Pixel coordinate grounding data:
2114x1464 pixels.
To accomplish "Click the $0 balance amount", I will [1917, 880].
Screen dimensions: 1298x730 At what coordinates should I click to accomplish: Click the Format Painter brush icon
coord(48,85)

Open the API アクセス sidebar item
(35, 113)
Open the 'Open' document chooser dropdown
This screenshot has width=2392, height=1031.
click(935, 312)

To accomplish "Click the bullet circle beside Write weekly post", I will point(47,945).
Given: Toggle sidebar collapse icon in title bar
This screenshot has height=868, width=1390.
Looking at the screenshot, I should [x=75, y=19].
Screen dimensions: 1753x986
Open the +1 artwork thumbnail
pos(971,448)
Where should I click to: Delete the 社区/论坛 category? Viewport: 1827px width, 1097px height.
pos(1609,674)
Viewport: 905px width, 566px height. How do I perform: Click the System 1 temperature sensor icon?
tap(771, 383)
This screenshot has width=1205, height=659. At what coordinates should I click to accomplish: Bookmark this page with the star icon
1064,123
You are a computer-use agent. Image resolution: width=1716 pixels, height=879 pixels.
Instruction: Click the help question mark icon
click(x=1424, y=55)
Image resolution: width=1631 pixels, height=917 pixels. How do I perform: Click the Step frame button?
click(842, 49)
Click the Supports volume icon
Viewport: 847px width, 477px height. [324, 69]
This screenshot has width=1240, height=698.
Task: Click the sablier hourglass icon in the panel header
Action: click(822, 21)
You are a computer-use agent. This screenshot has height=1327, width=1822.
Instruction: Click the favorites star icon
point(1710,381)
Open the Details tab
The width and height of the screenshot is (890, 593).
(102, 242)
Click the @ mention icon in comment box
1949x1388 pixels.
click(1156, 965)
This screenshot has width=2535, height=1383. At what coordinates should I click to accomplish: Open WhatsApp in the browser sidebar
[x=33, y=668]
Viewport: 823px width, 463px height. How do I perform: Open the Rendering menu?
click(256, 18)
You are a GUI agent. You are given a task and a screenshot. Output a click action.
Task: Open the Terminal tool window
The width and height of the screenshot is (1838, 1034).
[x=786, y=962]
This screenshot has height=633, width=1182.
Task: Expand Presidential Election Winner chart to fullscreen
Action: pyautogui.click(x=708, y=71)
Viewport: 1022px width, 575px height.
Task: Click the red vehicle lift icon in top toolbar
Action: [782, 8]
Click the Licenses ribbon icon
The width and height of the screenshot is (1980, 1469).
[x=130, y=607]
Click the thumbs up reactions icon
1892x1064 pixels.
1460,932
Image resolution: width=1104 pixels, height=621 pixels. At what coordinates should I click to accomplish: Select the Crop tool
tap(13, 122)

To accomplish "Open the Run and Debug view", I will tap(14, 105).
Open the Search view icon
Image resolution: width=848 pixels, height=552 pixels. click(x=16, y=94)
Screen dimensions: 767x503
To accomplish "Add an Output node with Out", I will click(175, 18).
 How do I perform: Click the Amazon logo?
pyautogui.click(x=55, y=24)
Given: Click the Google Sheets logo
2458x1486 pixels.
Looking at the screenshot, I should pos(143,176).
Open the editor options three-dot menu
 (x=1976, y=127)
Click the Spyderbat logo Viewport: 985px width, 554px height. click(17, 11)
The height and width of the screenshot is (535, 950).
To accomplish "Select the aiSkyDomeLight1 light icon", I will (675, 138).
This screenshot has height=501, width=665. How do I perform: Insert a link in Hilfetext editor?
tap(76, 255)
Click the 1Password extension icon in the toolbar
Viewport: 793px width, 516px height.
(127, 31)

Instructions for the task: Repeat the records verbatim, every one of them.

Reply:
2114x1464 pixels.
To accomplish "Click the $0 balance amount", I will [1917, 880].
Screen dimensions: 1298x730 At what coordinates should I click to accomplish: Click the Format Painter brush icon
coord(48,85)

Open the API アクセス sidebar item
(35, 113)
Open the 'Open' document chooser dropdown
This screenshot has width=2392, height=1031.
click(935, 312)

To accomplish "Click the bullet circle beside Write weekly post", I will point(47,945).
Given: Toggle sidebar collapse icon in title bar
This screenshot has height=868, width=1390.
Looking at the screenshot, I should [x=75, y=19].
Screen dimensions: 1753x986
Open the +1 artwork thumbnail
pos(971,448)
Where should I click to: Delete the 社区/论坛 category? Viewport: 1827px width, 1097px height.
pos(1609,674)
Viewport: 905px width, 566px height. How do I perform: Click the System 1 temperature sensor icon?
tap(771, 383)
This screenshot has width=1205, height=659. At what coordinates should I click to accomplish: Bookmark this page with the star icon
1064,123
You are a computer-use agent. Image resolution: width=1716 pixels, height=879 pixels.
Instruction: Click the help question mark icon
click(x=1424, y=55)
Image resolution: width=1631 pixels, height=917 pixels. How do I perform: Click the Step frame button?
click(842, 49)
Click the Supports volume icon
Viewport: 847px width, 477px height. [324, 69]
This screenshot has width=1240, height=698.
Task: Click the sablier hourglass icon in the panel header
Action: click(822, 21)
You are a computer-use agent. This screenshot has height=1327, width=1822.
Instruction: Click the favorites star icon
point(1710,381)
Open the Details tab
The width and height of the screenshot is (890, 593).
(102, 242)
Click the @ mention icon in comment box
1949x1388 pixels.
click(1156, 965)
This screenshot has width=2535, height=1383. At what coordinates should I click to accomplish: Open WhatsApp in the browser sidebar
[x=33, y=668]
Viewport: 823px width, 463px height. How do I perform: Open the Rendering menu?
click(256, 18)
You are a GUI agent. You are given a task and a screenshot. Output a click action.
Task: Open the Terminal tool window
The width and height of the screenshot is (1838, 1034).
[x=786, y=962]
This screenshot has height=633, width=1182.
Task: Expand Presidential Election Winner chart to fullscreen
Action: pyautogui.click(x=708, y=71)
Viewport: 1022px width, 575px height.
Task: Click the red vehicle lift icon in top toolbar
Action: [782, 8]
Click the Licenses ribbon icon
The width and height of the screenshot is (1980, 1469).
[x=130, y=607]
Click the thumbs up reactions icon
1892x1064 pixels.
1460,932
Image resolution: width=1104 pixels, height=621 pixels. At what coordinates should I click to accomplish: Select the Crop tool
tap(13, 122)

To accomplish "Open the Run and Debug view", I will tap(14, 105).
Open the Search view icon
Image resolution: width=848 pixels, height=552 pixels. click(x=16, y=94)
Screen dimensions: 767x503
To accomplish "Add an Output node with Out", I will click(175, 18).
 How do I perform: Click the Amazon logo?
pyautogui.click(x=55, y=24)
Given: Click the Google Sheets logo
2458x1486 pixels.
Looking at the screenshot, I should pos(143,176).
Open the editor options three-dot menu
 (x=1976, y=127)
Click the Spyderbat logo Viewport: 985px width, 554px height. click(17, 11)
The height and width of the screenshot is (535, 950).
To accomplish "Select the aiSkyDomeLight1 light icon", I will (675, 138).
This screenshot has height=501, width=665. How do I perform: Insert a link in Hilfetext editor?
tap(76, 255)
Click the 1Password extension icon in the toolbar
Viewport: 793px width, 516px height.
(127, 31)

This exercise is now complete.